Aims: To study the distribution of molecular alterations in a series of colorectal cancers stratified by DNA microsatellite instability.
Methods: A subset of an unselected series of colorectal cancers was grouped by the finding of DNA MSI at 0 loci (MSS) (n = 51), 1-2 loci (MSI-L) (n = 38) and 3-6 loci (MSI-H) (n = 25). The frequency of K-ras mutation, loss of heterozygosity (LOH) at 5q, 17p and 18q, and patterns of p53 and beta catenin immunohistochemistry was determined in the three groups.
Results: MSI-H cancers had a low frequency of K-ras mutation (7%), LOH on chromosomes 5q (0%), 17p (0%) and 18q (12.5%), and a normal pattern of immunostaining for p53 and beta catenin. MSI-L cancers differed from MSS cancers in terms of a higher frequency of K-ras mutation (54% v 27%) (p = 0.01) and lower frequency of 5q LOH (23% v 48%) (p = 0.047).

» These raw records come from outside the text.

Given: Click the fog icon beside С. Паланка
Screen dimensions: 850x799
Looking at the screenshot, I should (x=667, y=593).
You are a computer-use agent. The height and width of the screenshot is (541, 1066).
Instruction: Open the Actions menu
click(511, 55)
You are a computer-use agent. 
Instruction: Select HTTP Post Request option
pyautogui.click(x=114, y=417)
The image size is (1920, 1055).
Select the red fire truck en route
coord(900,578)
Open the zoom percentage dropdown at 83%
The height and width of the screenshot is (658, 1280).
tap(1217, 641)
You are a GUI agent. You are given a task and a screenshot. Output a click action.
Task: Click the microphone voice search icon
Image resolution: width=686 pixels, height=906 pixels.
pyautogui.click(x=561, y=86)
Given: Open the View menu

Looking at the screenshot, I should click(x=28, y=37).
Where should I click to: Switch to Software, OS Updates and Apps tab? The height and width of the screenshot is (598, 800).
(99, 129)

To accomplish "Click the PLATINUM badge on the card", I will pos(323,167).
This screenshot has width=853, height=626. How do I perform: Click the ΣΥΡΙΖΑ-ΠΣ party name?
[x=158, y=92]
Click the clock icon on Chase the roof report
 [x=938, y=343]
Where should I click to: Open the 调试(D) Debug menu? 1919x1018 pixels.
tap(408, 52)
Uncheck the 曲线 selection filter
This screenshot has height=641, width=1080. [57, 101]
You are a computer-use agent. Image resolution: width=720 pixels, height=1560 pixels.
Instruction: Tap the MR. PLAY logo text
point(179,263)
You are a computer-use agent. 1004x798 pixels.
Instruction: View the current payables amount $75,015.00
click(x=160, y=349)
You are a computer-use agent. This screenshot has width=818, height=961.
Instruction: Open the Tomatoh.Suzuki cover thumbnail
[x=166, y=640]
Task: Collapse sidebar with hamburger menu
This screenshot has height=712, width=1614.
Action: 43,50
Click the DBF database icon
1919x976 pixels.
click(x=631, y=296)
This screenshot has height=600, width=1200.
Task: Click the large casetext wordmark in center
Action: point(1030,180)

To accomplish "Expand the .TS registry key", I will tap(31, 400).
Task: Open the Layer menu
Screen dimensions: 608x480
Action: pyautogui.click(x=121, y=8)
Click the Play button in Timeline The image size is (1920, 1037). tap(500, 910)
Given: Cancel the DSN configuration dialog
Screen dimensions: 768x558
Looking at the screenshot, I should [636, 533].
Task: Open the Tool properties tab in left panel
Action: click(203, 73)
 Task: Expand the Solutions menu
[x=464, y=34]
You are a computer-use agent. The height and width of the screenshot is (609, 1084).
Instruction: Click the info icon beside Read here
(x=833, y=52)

Whereas aberrant beta catenin expression and 5q LOH were concordant (both present or both absent) in 57% of MSS cancers, concordance was observed in only 20% of MSI-L cancers (p = 0.01).
Conclusions: MSI-L colorectal cancers are distinct from both MSI-H and MSS cancers. This subset combines features of the suppressor and mutator pathways, may be more dependent on K-ras than on the APC gene in the early stages of neoplastic evolution, and a proportion may be related histogenetically to the serrated (hyperplastic) polyp.